[Start of section]
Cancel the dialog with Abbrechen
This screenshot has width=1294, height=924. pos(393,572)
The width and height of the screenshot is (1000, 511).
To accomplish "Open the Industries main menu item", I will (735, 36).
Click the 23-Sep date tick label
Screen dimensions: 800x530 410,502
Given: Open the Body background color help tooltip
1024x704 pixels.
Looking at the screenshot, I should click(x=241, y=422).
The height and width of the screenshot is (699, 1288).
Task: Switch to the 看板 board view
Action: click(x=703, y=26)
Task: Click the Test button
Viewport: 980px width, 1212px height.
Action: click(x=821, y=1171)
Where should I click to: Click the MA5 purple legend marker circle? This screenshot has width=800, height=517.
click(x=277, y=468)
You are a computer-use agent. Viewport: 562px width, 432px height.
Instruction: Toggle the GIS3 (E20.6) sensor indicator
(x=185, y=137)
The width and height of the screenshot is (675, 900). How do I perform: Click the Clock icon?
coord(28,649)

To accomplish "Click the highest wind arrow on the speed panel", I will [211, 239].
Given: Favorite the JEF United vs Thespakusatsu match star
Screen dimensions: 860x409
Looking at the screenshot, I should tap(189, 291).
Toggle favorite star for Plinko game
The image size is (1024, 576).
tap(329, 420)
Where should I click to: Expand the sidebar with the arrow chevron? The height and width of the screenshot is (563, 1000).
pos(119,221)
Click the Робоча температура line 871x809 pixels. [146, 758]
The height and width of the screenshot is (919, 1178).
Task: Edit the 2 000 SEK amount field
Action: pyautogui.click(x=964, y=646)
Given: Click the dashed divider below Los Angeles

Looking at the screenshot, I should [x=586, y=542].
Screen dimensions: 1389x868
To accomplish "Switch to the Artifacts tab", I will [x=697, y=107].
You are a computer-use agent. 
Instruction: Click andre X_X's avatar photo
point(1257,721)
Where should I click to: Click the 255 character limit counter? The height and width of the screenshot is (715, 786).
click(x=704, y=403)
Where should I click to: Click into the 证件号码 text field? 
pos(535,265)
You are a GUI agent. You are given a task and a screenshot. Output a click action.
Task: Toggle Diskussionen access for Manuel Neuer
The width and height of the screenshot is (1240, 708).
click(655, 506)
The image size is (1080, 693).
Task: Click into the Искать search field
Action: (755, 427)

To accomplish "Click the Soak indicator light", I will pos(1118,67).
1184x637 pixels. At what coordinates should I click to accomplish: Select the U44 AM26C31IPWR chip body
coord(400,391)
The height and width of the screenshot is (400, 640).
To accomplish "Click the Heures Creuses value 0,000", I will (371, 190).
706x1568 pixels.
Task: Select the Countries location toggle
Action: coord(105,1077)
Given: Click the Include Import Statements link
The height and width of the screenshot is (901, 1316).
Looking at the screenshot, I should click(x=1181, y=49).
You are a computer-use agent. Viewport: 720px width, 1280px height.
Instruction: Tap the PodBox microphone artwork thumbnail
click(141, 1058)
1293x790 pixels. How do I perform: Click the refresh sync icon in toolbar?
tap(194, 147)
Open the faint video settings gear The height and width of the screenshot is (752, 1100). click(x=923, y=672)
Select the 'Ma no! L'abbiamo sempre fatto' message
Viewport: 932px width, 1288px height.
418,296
[End of section]
TASK REQUIREMENTS:
In the listing above, the line containing "Task: Toggle Diskussionen" and all lines after it are to be restated word for word.

TASK RESPONSE:
Task: Toggle Diskussionen access for Manuel Neuer
The width and height of the screenshot is (1240, 708).
click(655, 506)
The image size is (1080, 693).
Task: Click into the Искать search field
Action: (755, 427)

To accomplish "Click the Soak indicator light", I will pos(1118,67).
1184x637 pixels. At what coordinates should I click to accomplish: Select the U44 AM26C31IPWR chip body
coord(400,391)
The height and width of the screenshot is (400, 640).
To accomplish "Click the Heures Creuses value 0,000", I will (371, 190).
706x1568 pixels.
Task: Select the Countries location toggle
Action: coord(105,1077)
Given: Click the Include Import Statements link
The height and width of the screenshot is (901, 1316).
Looking at the screenshot, I should click(x=1181, y=49).
You are a computer-use agent. Viewport: 720px width, 1280px height.
Instruction: Tap the PodBox microphone artwork thumbnail
click(141, 1058)
1293x790 pixels. How do I perform: Click the refresh sync icon in toolbar?
tap(194, 147)
Open the faint video settings gear The height and width of the screenshot is (752, 1100). click(x=923, y=672)
Select the 'Ma no! L'abbiamo sempre fatto' message
Viewport: 932px width, 1288px height.
418,296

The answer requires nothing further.